Wendy Gibbons, treasurer for the event, told Intelligencer that the array of cheeses on show included well known varieties, such as ricotta and goat cheese, as well as items that people may be less familiar with - like brie and quark.

"Specialities have now surpassed the cheddar section. [They] are becoming very popular," she added.

Of course, that doesn't mean that cheddar is dwindling in any way. In fact, Brad Reid, president of the Central Ontario Cheese Maker Association, noted that number of entries in the cheddar competition was up from last year.

According to Technomic's MenuMonitor, cheddar is still the most popular cheese, featuring in 1,033 menu items. Restaurant Central reports that it's the most-used cheese on burgers and it's also a major element in most pizza and mac and cheese recipes.

Mozzarella is the second-most popular type of cheese.
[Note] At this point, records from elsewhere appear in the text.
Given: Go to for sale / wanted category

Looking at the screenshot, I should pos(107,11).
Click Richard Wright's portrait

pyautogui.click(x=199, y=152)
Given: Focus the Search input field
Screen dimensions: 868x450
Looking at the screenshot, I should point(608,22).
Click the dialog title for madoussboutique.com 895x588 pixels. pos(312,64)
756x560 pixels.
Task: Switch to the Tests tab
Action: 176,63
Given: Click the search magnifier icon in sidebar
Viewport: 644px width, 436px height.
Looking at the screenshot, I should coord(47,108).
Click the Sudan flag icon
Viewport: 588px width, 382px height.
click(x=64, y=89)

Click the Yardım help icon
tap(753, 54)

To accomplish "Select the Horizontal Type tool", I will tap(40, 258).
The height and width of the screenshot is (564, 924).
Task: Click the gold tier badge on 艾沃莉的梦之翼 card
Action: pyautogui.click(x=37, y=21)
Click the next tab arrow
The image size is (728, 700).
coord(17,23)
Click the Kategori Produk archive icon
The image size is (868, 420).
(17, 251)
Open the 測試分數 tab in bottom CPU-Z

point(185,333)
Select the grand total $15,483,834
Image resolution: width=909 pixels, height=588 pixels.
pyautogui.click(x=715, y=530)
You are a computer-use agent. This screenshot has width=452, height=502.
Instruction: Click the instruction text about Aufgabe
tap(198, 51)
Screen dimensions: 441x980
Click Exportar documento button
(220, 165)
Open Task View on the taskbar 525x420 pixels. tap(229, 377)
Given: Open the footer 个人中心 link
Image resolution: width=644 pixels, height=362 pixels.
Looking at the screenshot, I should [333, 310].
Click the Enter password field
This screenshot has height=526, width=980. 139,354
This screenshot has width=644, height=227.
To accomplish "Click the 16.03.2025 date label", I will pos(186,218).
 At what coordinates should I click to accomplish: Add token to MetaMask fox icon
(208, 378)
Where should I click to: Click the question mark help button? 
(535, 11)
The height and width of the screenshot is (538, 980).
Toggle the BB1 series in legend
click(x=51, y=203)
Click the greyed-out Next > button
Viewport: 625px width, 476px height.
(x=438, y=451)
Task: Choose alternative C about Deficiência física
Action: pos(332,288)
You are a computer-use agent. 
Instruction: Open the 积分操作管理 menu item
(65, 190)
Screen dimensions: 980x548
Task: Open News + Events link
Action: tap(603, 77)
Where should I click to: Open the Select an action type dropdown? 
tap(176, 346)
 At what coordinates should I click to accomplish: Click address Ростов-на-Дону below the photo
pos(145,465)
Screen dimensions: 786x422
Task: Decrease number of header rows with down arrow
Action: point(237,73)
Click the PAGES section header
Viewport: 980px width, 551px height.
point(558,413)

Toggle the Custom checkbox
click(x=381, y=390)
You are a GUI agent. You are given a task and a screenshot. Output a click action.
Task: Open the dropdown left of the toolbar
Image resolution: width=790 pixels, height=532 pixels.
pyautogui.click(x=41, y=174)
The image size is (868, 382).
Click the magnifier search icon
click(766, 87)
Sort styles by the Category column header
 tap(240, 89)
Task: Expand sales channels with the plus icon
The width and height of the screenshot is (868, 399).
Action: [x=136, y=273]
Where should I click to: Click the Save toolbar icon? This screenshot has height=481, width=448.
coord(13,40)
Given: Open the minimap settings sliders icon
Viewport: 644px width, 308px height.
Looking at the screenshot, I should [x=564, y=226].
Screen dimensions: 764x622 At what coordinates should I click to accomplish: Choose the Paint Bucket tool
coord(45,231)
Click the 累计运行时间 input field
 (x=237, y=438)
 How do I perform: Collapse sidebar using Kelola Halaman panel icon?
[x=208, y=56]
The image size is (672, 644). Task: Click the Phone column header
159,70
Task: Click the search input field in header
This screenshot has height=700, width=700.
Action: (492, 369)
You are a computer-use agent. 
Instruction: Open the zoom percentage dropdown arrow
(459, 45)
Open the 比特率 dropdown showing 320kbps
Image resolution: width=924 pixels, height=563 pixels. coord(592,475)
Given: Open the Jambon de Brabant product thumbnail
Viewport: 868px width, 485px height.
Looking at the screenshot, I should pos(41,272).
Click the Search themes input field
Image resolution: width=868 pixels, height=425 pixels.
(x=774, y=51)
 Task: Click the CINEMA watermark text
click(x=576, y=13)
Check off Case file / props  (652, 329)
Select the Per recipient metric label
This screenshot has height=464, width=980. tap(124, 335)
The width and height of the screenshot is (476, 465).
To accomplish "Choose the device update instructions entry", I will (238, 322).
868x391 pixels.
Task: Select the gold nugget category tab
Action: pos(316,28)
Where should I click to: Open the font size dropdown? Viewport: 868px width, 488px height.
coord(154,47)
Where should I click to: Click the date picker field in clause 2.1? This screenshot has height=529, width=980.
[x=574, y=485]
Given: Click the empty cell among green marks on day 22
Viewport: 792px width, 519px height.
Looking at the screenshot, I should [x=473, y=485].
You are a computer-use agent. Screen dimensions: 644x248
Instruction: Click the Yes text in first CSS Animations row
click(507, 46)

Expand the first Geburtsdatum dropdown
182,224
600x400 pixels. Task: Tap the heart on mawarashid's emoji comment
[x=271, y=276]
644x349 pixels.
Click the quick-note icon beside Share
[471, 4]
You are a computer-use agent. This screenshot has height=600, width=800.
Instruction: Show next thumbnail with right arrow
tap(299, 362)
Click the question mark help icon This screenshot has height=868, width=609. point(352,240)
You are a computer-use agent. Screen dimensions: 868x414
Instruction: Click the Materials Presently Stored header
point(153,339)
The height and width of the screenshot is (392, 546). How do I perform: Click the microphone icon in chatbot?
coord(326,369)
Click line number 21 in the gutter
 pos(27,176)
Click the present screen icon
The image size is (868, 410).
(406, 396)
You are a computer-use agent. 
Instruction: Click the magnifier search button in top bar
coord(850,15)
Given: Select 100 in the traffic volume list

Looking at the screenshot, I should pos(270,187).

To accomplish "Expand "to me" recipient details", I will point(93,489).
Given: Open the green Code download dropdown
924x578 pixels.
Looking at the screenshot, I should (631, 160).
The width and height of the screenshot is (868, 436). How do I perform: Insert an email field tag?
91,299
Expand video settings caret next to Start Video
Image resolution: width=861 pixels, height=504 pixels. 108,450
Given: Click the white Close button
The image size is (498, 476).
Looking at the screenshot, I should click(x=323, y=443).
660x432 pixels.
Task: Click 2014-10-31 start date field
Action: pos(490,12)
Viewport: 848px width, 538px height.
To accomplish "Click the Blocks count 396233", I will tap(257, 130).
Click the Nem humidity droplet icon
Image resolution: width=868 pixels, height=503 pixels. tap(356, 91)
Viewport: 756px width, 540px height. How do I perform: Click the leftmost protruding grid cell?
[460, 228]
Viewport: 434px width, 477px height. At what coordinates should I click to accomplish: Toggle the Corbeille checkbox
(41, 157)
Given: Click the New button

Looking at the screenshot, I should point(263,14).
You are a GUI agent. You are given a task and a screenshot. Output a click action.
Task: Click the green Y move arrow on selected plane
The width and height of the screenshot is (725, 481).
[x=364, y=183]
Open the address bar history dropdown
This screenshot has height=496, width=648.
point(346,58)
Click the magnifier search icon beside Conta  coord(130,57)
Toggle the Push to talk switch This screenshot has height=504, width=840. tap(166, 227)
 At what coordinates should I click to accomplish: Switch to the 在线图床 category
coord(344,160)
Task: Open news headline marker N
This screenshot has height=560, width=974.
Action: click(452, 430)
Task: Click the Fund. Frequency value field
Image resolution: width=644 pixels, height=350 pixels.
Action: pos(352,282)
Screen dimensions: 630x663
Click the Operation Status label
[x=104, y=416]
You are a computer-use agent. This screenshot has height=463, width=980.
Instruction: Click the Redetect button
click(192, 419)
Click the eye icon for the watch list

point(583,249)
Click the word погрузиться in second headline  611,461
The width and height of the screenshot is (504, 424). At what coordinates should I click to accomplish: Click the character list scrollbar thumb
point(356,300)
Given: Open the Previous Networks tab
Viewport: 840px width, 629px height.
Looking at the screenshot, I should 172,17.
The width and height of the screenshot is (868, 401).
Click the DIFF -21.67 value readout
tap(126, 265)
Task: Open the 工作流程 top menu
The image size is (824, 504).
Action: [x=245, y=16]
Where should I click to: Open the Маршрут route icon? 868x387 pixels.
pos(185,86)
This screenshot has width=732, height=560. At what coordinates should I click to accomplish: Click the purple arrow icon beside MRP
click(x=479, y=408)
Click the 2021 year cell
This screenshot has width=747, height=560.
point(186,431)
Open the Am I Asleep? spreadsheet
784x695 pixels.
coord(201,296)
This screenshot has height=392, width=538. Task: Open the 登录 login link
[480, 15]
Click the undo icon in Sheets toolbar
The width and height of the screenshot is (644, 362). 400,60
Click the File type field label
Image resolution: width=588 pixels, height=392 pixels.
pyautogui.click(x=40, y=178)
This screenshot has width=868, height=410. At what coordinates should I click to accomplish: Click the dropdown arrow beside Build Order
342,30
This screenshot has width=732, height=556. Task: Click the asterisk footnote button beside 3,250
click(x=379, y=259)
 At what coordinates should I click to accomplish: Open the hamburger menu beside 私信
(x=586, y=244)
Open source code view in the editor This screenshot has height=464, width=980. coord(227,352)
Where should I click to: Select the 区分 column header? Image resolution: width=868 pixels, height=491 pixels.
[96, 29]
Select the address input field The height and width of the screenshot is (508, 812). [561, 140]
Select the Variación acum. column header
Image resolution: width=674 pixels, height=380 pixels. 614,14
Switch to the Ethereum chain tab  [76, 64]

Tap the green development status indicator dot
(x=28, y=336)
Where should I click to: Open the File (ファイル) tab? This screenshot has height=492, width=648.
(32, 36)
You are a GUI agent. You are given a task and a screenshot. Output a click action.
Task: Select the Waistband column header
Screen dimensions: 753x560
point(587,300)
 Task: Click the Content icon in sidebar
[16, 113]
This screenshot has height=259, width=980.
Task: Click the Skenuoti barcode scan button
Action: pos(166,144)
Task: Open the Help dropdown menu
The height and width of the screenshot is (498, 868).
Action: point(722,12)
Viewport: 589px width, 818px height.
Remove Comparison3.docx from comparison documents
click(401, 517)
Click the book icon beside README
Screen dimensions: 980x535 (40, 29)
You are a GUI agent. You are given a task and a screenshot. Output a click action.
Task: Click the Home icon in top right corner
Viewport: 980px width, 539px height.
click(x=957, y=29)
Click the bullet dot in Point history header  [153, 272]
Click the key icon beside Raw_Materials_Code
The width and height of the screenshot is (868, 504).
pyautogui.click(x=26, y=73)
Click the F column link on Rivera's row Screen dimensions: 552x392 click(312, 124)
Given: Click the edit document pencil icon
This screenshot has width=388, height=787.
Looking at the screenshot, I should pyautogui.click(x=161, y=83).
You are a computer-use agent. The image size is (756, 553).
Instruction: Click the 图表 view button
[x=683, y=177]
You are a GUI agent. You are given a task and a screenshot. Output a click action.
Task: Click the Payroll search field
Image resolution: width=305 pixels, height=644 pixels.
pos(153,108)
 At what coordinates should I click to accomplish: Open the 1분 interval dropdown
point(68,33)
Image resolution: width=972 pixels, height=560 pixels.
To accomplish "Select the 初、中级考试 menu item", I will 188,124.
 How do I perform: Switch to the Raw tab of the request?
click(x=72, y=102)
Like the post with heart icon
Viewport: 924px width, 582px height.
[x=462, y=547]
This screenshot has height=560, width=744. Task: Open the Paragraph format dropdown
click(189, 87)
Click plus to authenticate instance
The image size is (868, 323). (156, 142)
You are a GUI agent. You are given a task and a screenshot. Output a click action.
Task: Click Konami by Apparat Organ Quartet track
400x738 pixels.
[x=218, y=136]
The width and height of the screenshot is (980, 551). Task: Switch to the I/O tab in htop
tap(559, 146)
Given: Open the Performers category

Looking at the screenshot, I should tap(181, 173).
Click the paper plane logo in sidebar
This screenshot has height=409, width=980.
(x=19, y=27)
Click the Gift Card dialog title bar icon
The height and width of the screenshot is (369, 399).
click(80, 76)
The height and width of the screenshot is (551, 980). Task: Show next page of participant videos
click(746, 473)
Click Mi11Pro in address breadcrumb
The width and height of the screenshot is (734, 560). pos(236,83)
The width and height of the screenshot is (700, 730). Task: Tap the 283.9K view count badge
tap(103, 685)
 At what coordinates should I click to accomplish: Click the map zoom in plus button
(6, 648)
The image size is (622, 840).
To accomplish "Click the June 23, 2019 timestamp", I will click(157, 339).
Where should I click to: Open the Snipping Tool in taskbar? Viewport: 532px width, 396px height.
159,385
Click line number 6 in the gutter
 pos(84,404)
It's found in 733 menu items, while parmesan is number three with 559 mentions.

Opting for more unusual cheeses could help a menu stand out from the crowd - and that's just what many restaurants are doing. 

For example, The Works Gourmet Burger Bistro has eschewed cheddar for havarti on its Chicks Dig Bacon Burger. This Danish cheese has a mildly tart flavour and pairs well with the burger's deep-fried bacon-wrapped chicken breast. The dish also includes lettuce, tomato and an onion ring.

Brie is another top choice for inclusion on a burger - its low melting temperature and creamy texture can make for a decadent flavour. That's one of the reasons it was chosen for The Fabulous Las Vegas Burger at Toronto's Toma Burger. The sandwich also includes six ounces of Wagyu beef, truffle mayonnaise, caramelised onion, sprouts and flour de sel.

For pizza, asiago, havarti, feta and goats cheese are all ideal substitutions for the standard mozzarella, while mac and cheese can be dressed up with a variety of cheese flavours. 

Mac'n, a specialist macaroni and cheese restaurant in Toronto, combines white cheddar, pepper Monterey Jack and jalapeno havarti, then tops the pasta with extras like chicken, pad thai sauce, diced peanuts, bean sprouts, cilantro and green onions.

For anyone thinking of adding some new cheeses to a menu, it can help to know how to spot a good one.

"Regardless of what you're judging, there are basic criteria of what to look for in a cheese," said Evan Matte, who has been a judge at the Empire Cheese show for more than 40 years. These are texture, flavour and a cheese is not supposed to have any openness of bass holes.